Japan's nuclear safety agency has raised the severity rating of the country's nuclear crisis from Level 4 to Level 5, putting it on a par with the 1979 Three Mile Island accident in the United States.

Ryohei Shiomi, a spokesman for the nuclear safety agency, confirmed the rating for the Fukushima Dai-ichi nuclear crisis had been raised on the seven-level International Nuclear Event Scale.

The scale defines a Level 4 incident as having local consequences and a Level 5 incident as having wider consequences.

The hallmarks of a Level 5 emergency are severe damage to a reactor core, release of large quantities of radiation with a high probability of "significant" public exposure or several deaths from radiation.

A partial meltdown at Three Mile Island in Pennsylvania was also ranked a Level 5.

The Chernobyl accident in the Ukraine in 1986, which killed at least 31 people with radiation sickness, raised long-term cancer rates, and spewed radiation for hundreds of miles, was ranked a Level 7.

_Extracted information_
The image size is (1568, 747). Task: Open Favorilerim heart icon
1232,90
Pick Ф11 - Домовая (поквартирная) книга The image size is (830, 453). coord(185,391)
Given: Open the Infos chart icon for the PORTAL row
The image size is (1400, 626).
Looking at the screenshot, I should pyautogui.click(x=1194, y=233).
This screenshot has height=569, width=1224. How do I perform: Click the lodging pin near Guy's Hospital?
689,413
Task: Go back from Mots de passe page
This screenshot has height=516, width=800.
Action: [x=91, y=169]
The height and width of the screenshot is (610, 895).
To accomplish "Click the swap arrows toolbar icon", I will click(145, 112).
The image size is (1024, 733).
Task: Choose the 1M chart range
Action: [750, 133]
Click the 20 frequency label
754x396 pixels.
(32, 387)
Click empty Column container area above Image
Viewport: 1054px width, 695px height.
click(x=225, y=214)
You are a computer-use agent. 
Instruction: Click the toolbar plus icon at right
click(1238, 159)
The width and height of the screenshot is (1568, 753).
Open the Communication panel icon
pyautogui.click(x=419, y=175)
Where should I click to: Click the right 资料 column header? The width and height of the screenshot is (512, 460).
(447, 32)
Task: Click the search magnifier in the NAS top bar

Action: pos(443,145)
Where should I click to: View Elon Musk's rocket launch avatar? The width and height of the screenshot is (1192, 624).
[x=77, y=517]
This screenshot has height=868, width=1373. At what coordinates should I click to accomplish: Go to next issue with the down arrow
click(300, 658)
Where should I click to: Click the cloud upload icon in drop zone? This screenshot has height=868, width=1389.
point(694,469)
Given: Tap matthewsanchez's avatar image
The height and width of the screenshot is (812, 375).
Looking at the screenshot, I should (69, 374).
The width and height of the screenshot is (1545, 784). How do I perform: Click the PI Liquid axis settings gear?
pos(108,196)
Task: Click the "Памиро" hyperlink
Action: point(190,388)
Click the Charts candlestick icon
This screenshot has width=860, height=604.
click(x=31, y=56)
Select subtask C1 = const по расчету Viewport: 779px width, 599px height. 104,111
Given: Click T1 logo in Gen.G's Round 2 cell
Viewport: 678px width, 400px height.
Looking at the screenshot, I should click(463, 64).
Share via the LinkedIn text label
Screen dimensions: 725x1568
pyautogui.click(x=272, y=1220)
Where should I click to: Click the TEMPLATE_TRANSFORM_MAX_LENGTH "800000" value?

_Tasks for this exercise_
1. According to the passage about Japan's nuclear crisis rating, how does the International Nuclear Event Scale define a Level 5 incident?
2. Resume the passage about Japan's nuclear crisis rating after its last sentence.

_Responses by task_
1. As having wider consequences.

2.
France's Nuclear Safety Authority has said it believes the crisis in north-eastern Japan should be ranked Level 6 on the scale.

Meanwhile, Japan's radioactive fallout has reached Southern California but first readings are "about a billion times beneath levels that would be health threatening," a diplomat said

The diplomat, who has access to UN radiation tracking, was citing readings from one of its California-based measuring stations.

The Comprehensive Test Ban Treaty Organisation does not usually make its data public.